Diversify Your Workout with Chaos and Pain Training

Diversify Your Workout with Chaos and Pain Training

There is a popular style of training going around the Internet called Chaos and Pain. It started from a blog by Jamie Lewis, and while many people have heard of this style, most do not really know what it is. And there is a good reason for that.

What is chaos and pain training?

Chaos and Pain is not really a training method as much as it is a way of life.  Chaos and Pain is about doing everything 100% hardcore, constantly using lifts with a ton of weight and doing things most other people would not do.

The training methodology associated with Chaos and Pain is to train heavy and hard all the time.  You should stick to heavy compound exercises 3 days a week.  Here is the simplest way to structure a Chaos and Pain program: Pick a squat, push and a pull to do three days a week.  You can do the same exercises each time, but I suggest picking something different for each workout.
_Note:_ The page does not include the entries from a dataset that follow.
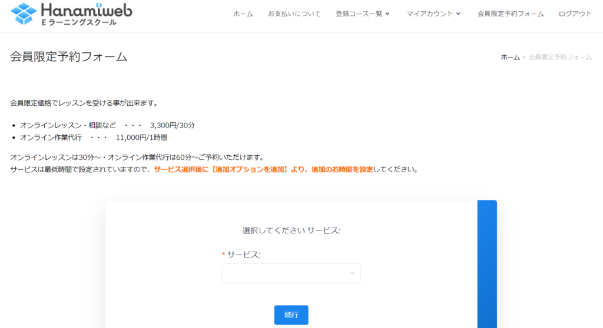This screenshot has width=603, height=328.
Task: Open the 登録コース一覧 navigation menu
Action: pyautogui.click(x=359, y=14)
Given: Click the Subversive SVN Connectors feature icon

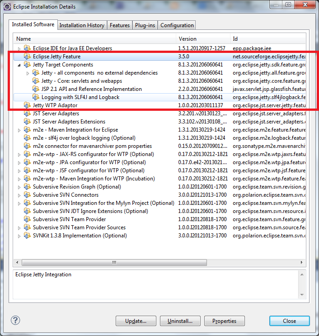Looking at the screenshot, I should tap(27, 195).
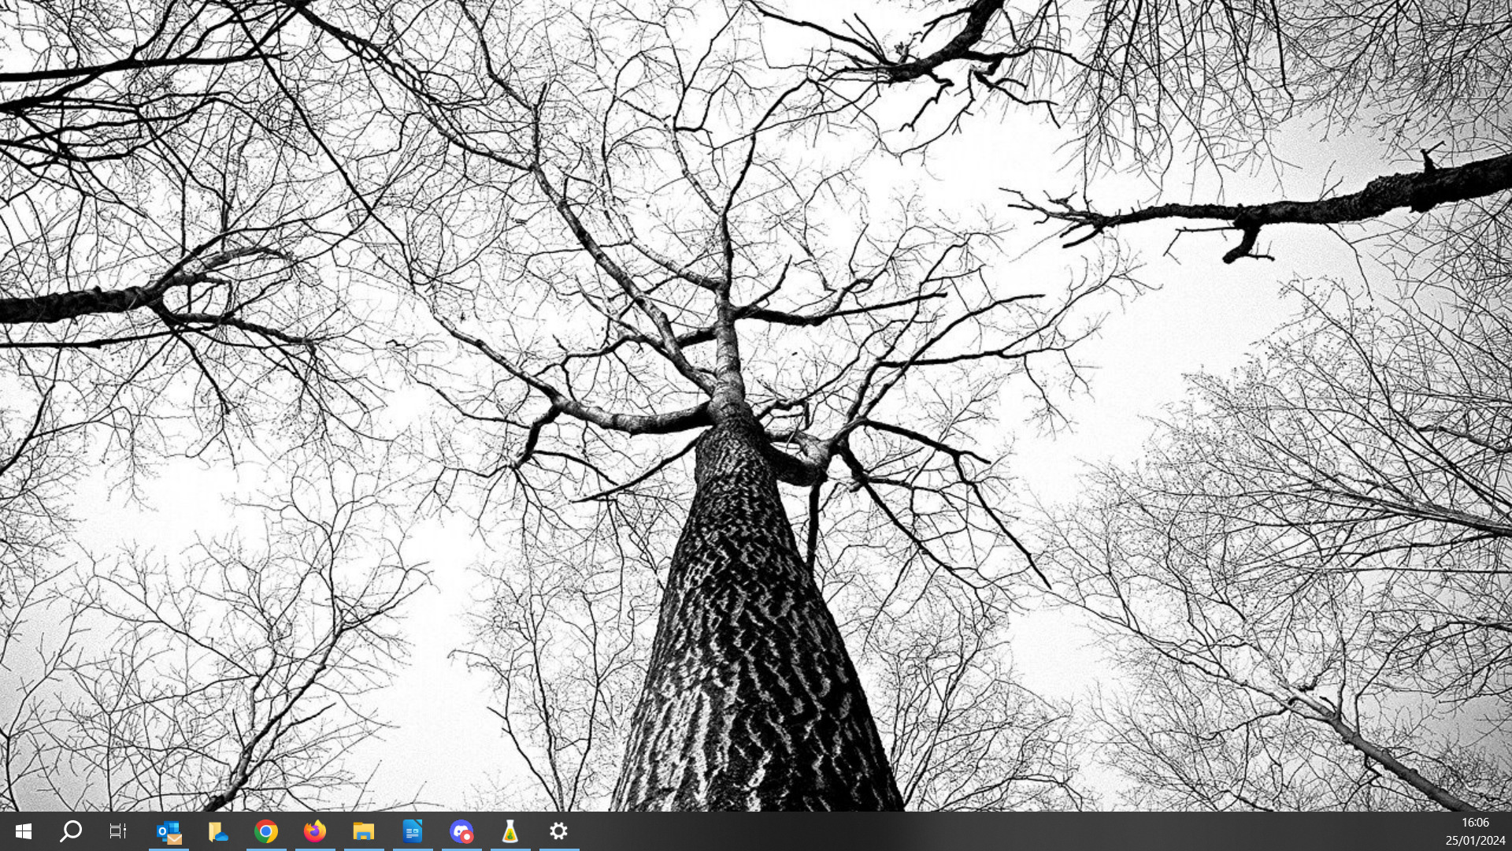The width and height of the screenshot is (1512, 851).
Task: Switch to Firefox on the taskbar
Action: tap(315, 831)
Utilize a lot of partials on this program, load up the weights and do partial squats or rack pulls.  Do everything for low reps; triples are high as you should go.  The repetition ranges on this program are 15 singles, 12 sets of 2 reps, or 10 sets of 3 reps.  You have to figure out which one works best for you. My personal favorite is 10 sets of 3 reps.
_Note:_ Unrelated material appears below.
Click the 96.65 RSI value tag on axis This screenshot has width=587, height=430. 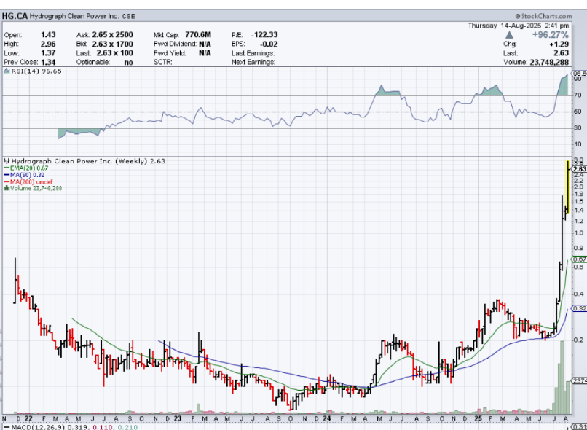[579, 74]
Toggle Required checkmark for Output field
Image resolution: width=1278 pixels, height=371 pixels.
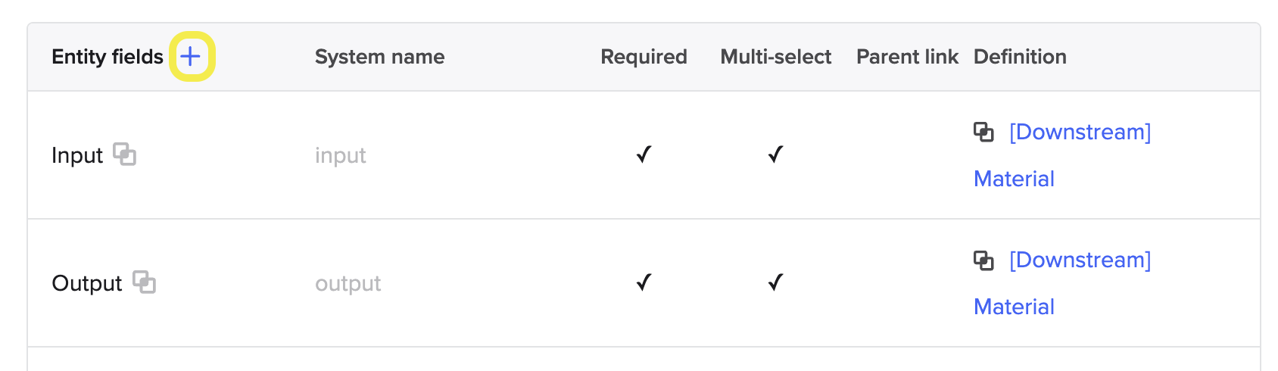pyautogui.click(x=644, y=282)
Here is an example of a workout you could do while working on your own Chaos and Pain: Partial squats 10 sets of 3 reps, followed by 15 push press singles, and then finish up with 10 sets of 3 reps on bent over rows.

Get crazy with your program


Constantly work with weights around 90% of your one rep max. This is the most fun program I have ever done, as you can vary your workouts and do whatever you want on any given day.
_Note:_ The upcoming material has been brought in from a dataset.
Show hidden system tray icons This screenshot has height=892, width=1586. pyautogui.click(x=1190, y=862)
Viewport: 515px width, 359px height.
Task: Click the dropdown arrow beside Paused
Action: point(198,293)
Make this workout your own. Pick your favorite exercises but focus on heavy compound movements.  This program will work for beginners but allow your body to adjust, maybe start out with 2 heavy days and one light day each week. Then once your body has adjusted you can keep adding workouts until you are satisfied.

This type of program goes back to the roots of lifting, and was born out of a lot of the old time strongmen workouts like Paul Anderson and Chuck Sipes.  These guys were steroid free, yet they were stronger than almost anyone today.  Why? They trained hard and they trained all the time.

So, get it in the gym, pick up some heavy weight and then do it again two days later.  Stick to compounds with heavy weight and you will grow, I guarantee it. Many people would like to see a template of this program, which is tough to do because the program is constantly changing.


Here is a week of training you could do:


  • Partial Squats – 15 sets of singles
  • Behind the Neck Push Press – 10 sets of 3 reps
  • Bent Over Rows – 10 sets of 3 reps


  • Rest or abs


  • Front Squats – 10 sets of 3 reps
  • Close Grip Bench Press – 15 singles
  • One Arm Snatches – 12 sets of 2 reps


  • Rest or abs


  • Parallel Squats – 15 singles
  • Standing Military Press – 10 sets of 3 reps
  • Power Cleans – 15 singles

This is just an example of one way to set up a Chaos and Pain workout. The best way to set it up for yourself is to make a list of your favorite squat, push, and pull compound exercises. Then pick one of each per workout and train them with either singles, doubles, or triples.

You should also keep your rest limited or else these workouts will take a long time. I suggest around 45 to 60 seconds of rest. Give this is try only if you are ready.